● **Provided text**:

******************************

This is an automated email from the ASF dual-hosted git repository.

agrove pushed a commit to branch master
in repository https://gitbox.apache.org/repos/asf/arrow-datafusion.git


The following commit(s) were added to refs/heads/master by this push:
     new 30e8ceff8 Add logical plan support for aggregate expressions with 
filters (and upgrade to sqlparser 0.23) (#3405)
30e8ceff8 is described below

commit 30e8ceff80dcb5d95d8f399917ac6c846986bdf7
Author: Andy Grove <[email protected]>
AuthorDate: Mon Sep 12 12:19:29 2022 -0600

    Add logical plan support for aggregate expressions with filters (and 
upgrade to sqlparser 0.23) (#3405)
    
    * Use sqlparser-0.23
    
    * Add filter to aggregate expressions
    
    * clippy
    
    * implement protobuf serde
    
    * clippy
    
    * fix error message
    
    * Update datafusion/expr/src/expr.rs
    
    Co-authored-by: Andrew Lamb <[email protected]>
    
    Co-authored-by: Andrew Lamb <[email protected]>
---
 datafusion/core/src/physical_plan/planner.rs       |  7 +++-
 datafusion/expr/src/expr.rs                        | 46 ++++++++++++++++++----
 datafusion/expr/src/expr_fn.rs                     | 10 +++++
 datafusion/expr/src/expr_rewriter.rs               |  5 ++-
 datafusion/expr/src/udaf.rs                        |  1 +
 .../optimizer/src/single_distinct_to_groupby.rs    |  6 ++-
 datafusion/proto/proto/datafusion.proto            |  2 +
 datafusion/proto/src/from_proto.rs                 |  9 +++--
 datafusion/proto/src/lib.rs                        |  4 ++
 datafusion/proto/src/to_proto.rs                   | 35 ++++++++++------
 datafusion/sql/src/planner.rs                      | 29 ++++++++++++--
 datafusion/sql/src/utils.rs                        |  5 ++-
 12 files changed, 130 insertions(+), 29 deletions(-)

******************************

● **Problem set**:
(1) Do these statements agree with the commit email? Answer yes or no for each, and quote the words from the email that decide it. (a) The commit was pushed to the master branch. (b) The commit moves the project to sqlparser 0.22. (c) The commit touches twelve files.
(2) Copy the commit email, starting with "The following commit(s)" and going on through "(and upgrade to sqlparser 0.23) (#3405)". Switch "logical" to "physical" everywhere in that range.
(3) Resume the commit email about aggregate expressions with filters, beginning after its final line.

● **Extracted material**:

******************************

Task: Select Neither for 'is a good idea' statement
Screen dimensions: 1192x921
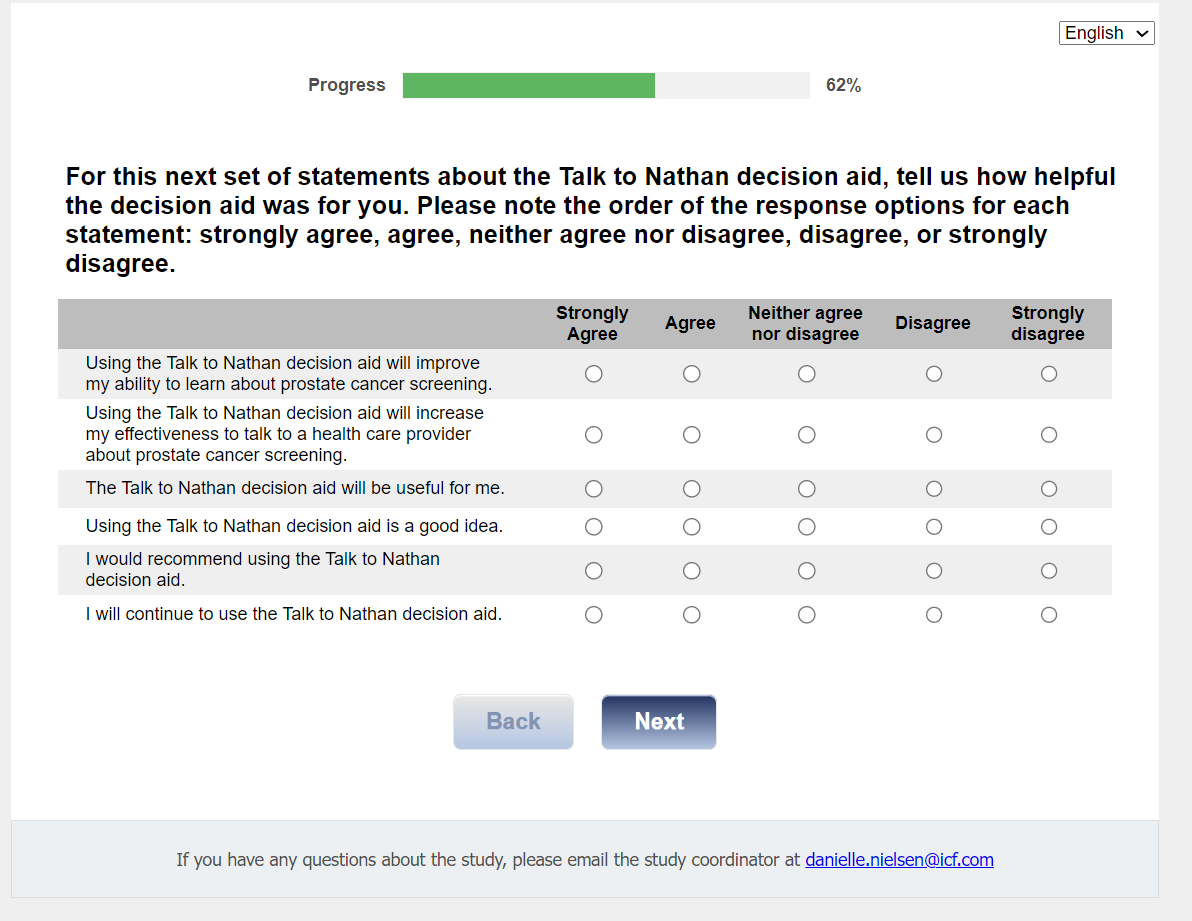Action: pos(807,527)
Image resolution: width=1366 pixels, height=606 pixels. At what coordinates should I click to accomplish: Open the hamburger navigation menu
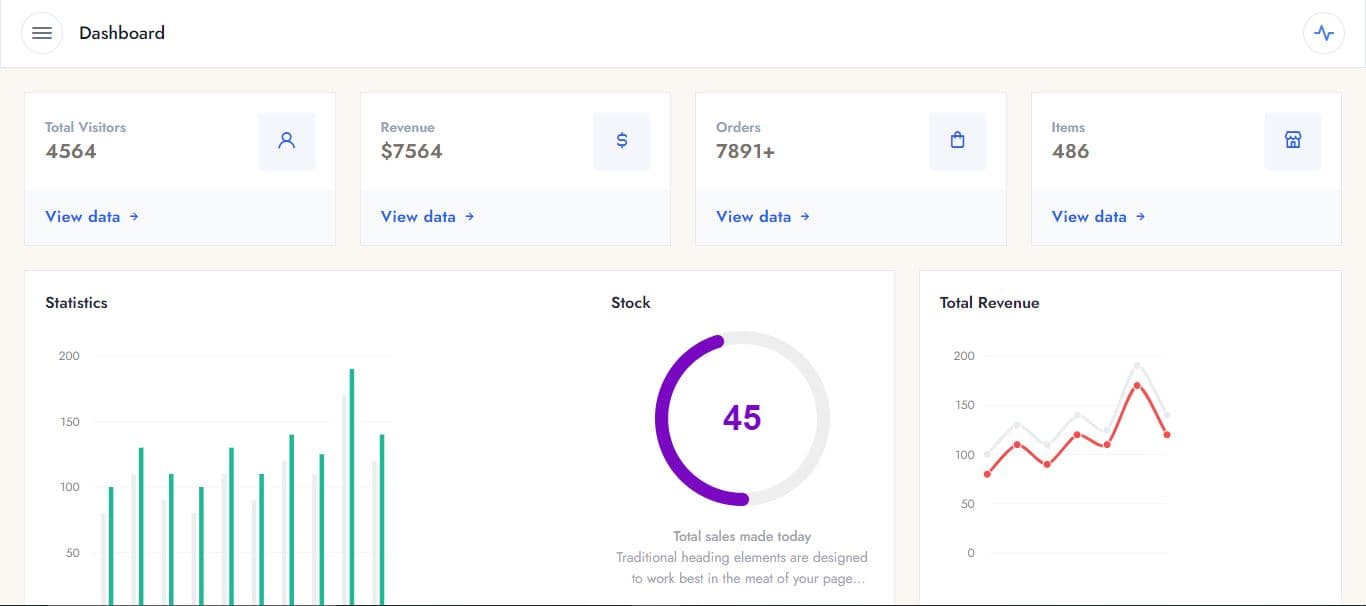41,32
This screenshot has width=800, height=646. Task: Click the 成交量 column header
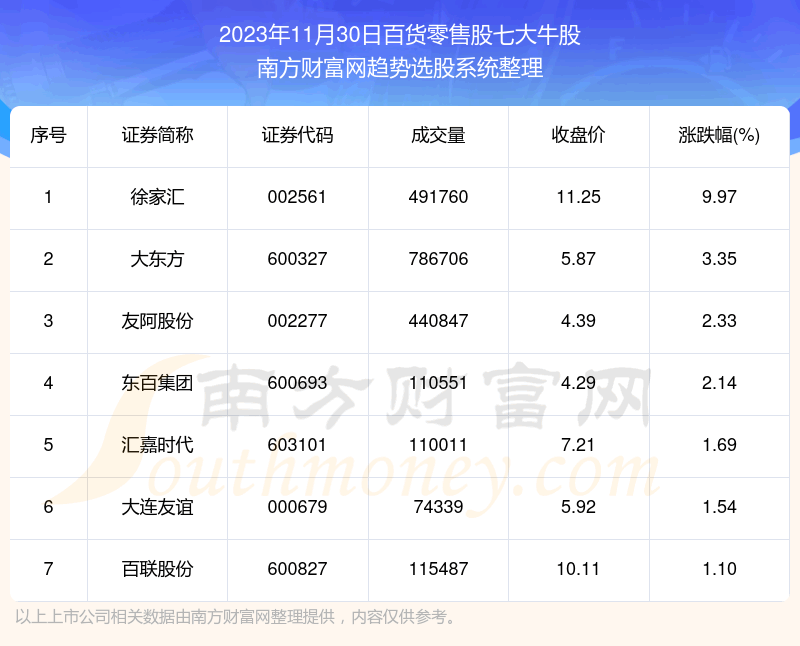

******************************

● **Results by task**:
(1)
(a) Yes: "agrove pushed a commit to branch master"
(b) No: "upgrade to sqlparser 0.23"
(c) Yes: "12 files changed, 130 insertions(+), 29 deletions(-)"

(2)
The following commit(s) were added to refs/heads/master by this push:
     new 30e8ceff8 Add physical plan support for aggregate expressions with 
filters (and upgrade to sqlparser 0.23) (#3405)

(3)
diff --git a/datafusion/core/src/physical_plan/planner.rs 
b/datafusion/core/src/physical_plan/planner.rs
index 34cadd5b4..9f1e488ef 100644
--- a/datafusion/core/src/physical_plan/planner.rs
+++ b/datafusion/core/src/physical_plan/planner.rs
@@ -194,7 +194,12 @@ fn create_physical_name(e: &Expr, is_first_expr: bool) -> 
Result<String> {
             args,
             ..
         } => create_function_physical_name(&fun.to_string(), *distinct, args),
-        Expr::AggregateUDF { fun, args } => {
+        Expr::AggregateUDF { fun, args, filter } => {
+            if filter.is_some() {
+                return Err(DataFusionError::Execution(
+                    "aggregate expression with filter is not 
supported".to_string(),
+                ));
+            }
             let mut names = Vec::with_capacity(args.len());
             for e in args {
                 names.push(create_physical_name(e, false)?);
diff --git a/datafusion/expr/src/expr.rs b/datafusion/expr/src/expr.rs
index ab45dd67d..8b90fb9e4 100644
--- a/datafusion/expr/src/expr.rs
+++ b/datafusion/expr/src/expr.rs
@@ -231,6 +231,8 @@ pub enum Expr {
         args: Vec<Expr>,
         /// Whether this is a DISTINCT aggregation or not
         distinct: bool,
+        /// Optional filter
+        filter: Option<Box<Expr>>,
     },
     /// Represents the call of a window function with arguments.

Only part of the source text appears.